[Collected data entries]
________
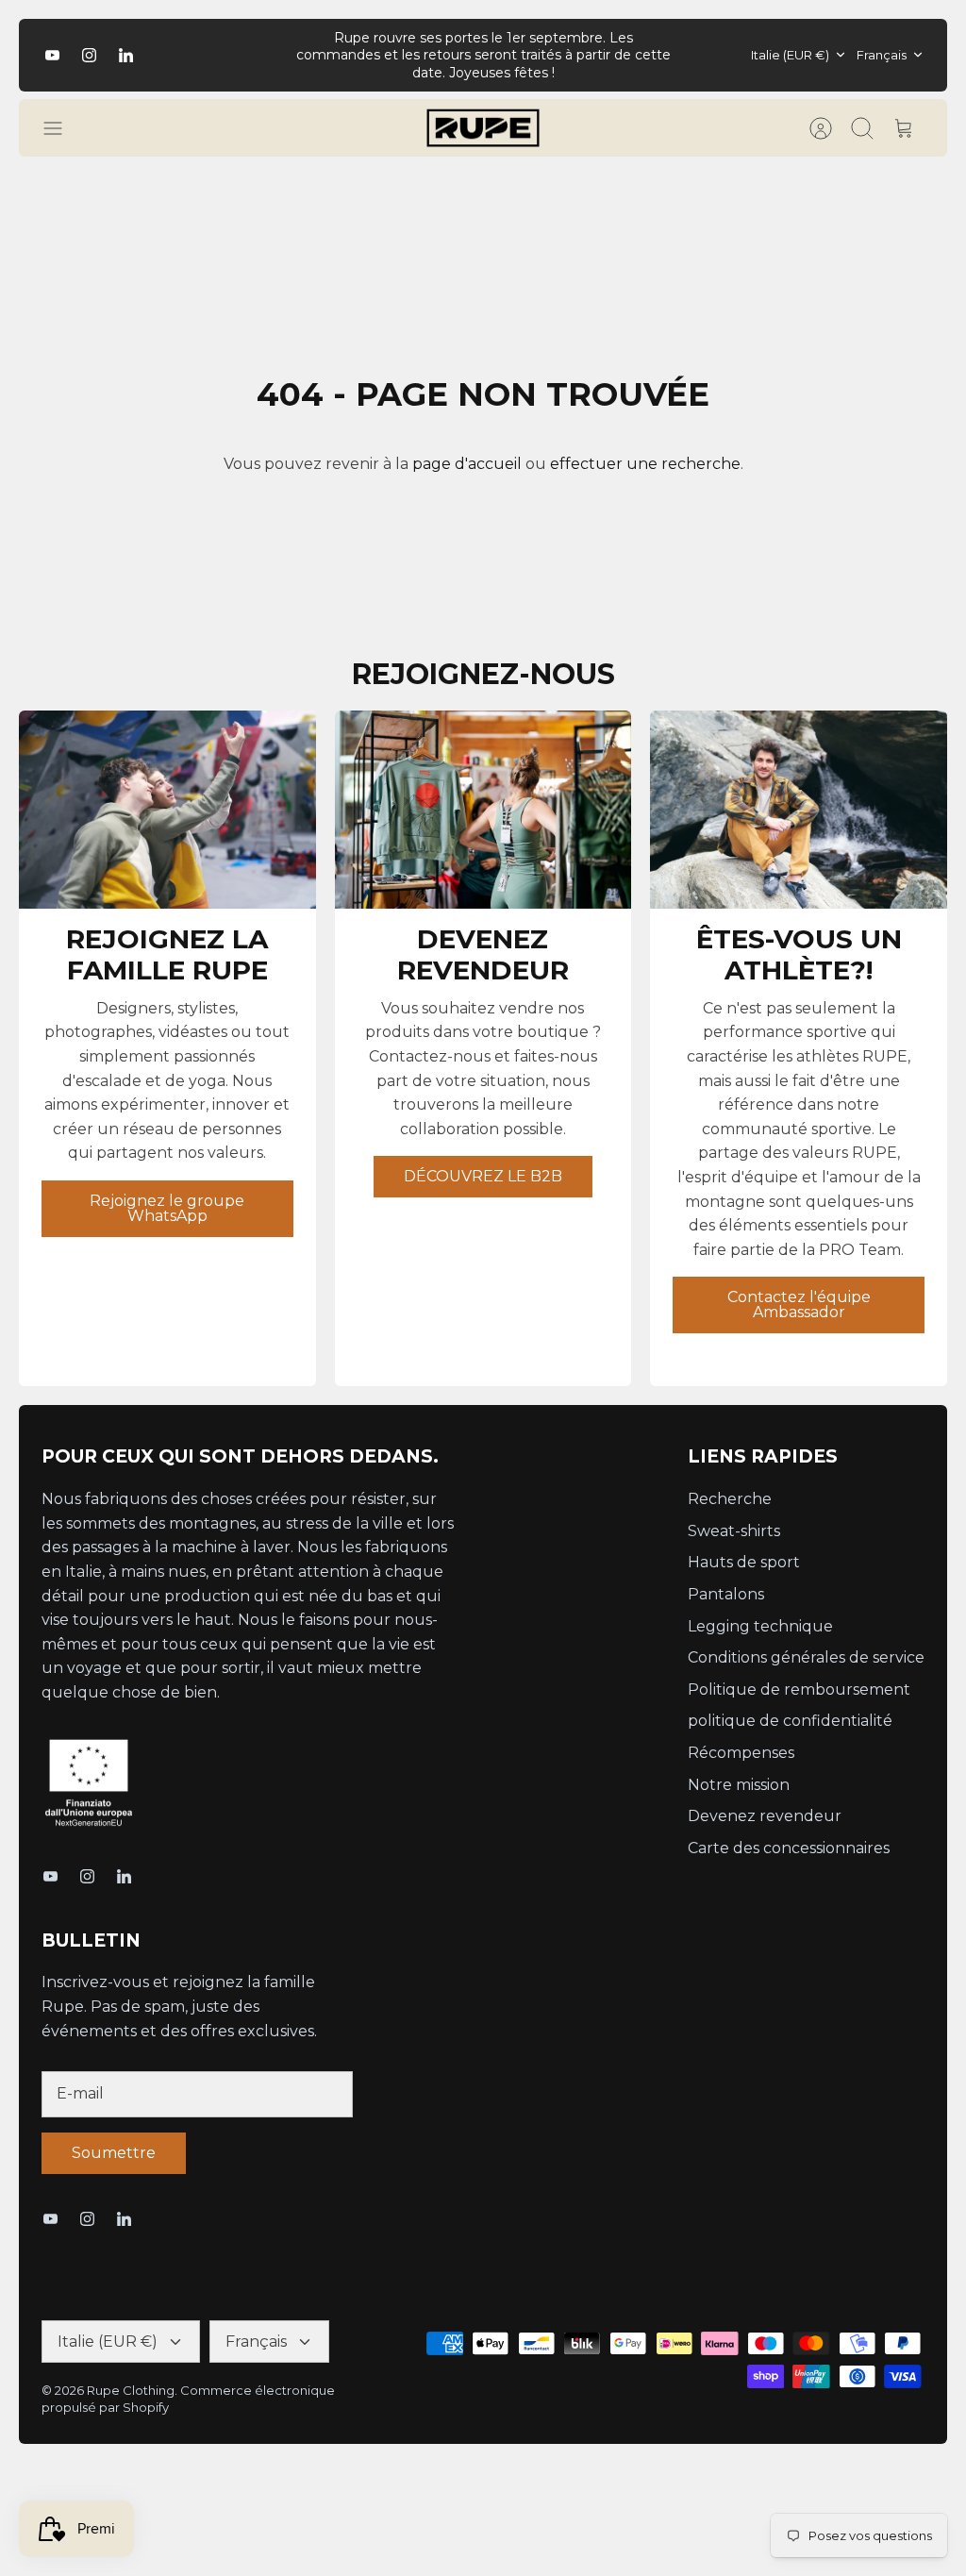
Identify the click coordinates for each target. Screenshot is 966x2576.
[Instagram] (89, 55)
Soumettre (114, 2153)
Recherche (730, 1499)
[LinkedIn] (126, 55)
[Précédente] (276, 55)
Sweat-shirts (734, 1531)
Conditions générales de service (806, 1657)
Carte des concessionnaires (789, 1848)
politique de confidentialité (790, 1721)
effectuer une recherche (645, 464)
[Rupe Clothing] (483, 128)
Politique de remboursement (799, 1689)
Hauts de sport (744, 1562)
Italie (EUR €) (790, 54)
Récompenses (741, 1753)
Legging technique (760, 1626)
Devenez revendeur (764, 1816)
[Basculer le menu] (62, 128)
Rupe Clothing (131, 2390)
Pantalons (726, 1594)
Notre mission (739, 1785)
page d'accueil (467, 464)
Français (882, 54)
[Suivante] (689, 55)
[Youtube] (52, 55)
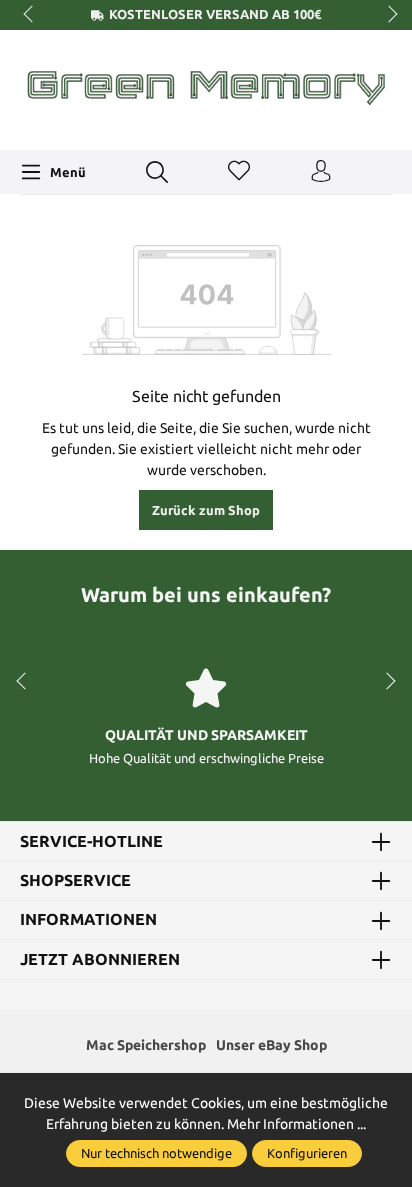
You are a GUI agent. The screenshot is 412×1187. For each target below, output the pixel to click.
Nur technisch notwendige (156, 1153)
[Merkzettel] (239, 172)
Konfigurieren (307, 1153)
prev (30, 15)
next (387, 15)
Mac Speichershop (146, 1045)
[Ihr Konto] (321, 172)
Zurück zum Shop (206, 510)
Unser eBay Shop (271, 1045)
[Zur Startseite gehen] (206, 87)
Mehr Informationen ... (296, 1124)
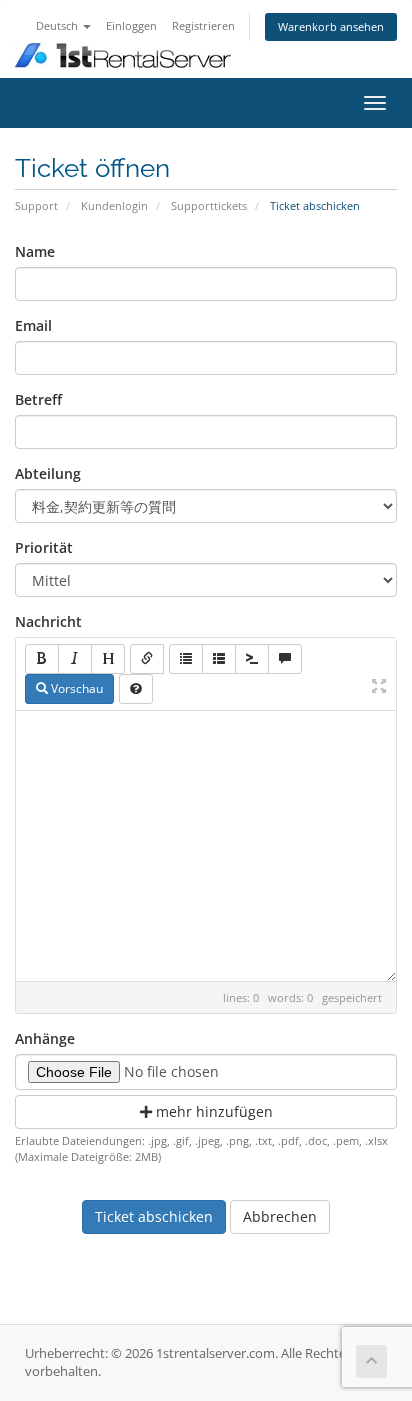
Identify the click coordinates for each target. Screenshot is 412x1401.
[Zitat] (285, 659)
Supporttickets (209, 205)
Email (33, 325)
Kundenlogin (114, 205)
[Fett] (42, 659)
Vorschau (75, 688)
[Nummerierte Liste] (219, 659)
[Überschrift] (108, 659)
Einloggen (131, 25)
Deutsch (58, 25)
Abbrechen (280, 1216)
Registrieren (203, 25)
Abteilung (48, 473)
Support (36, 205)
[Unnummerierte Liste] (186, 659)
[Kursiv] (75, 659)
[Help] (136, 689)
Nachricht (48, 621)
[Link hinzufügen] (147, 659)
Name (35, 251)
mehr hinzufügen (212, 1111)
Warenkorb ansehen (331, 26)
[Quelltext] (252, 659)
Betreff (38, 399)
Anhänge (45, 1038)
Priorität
________
Output the lines of the records above exactly as they appear, from the line containing "[Rupe Clothing] (483, 128)" through the line containing "Notre mission (739, 1785)".

» **Finished task**:
[Rupe Clothing] (483, 128)
Politique de remboursement (799, 1689)
Hauts de sport (744, 1562)
Italie (EUR €) (790, 54)
Récompenses (741, 1753)
Legging technique (760, 1626)
Devenez revendeur (764, 1816)
[Basculer le menu] (62, 128)
Rupe Clothing (131, 2390)
Pantalons (726, 1594)
Notre mission (739, 1785)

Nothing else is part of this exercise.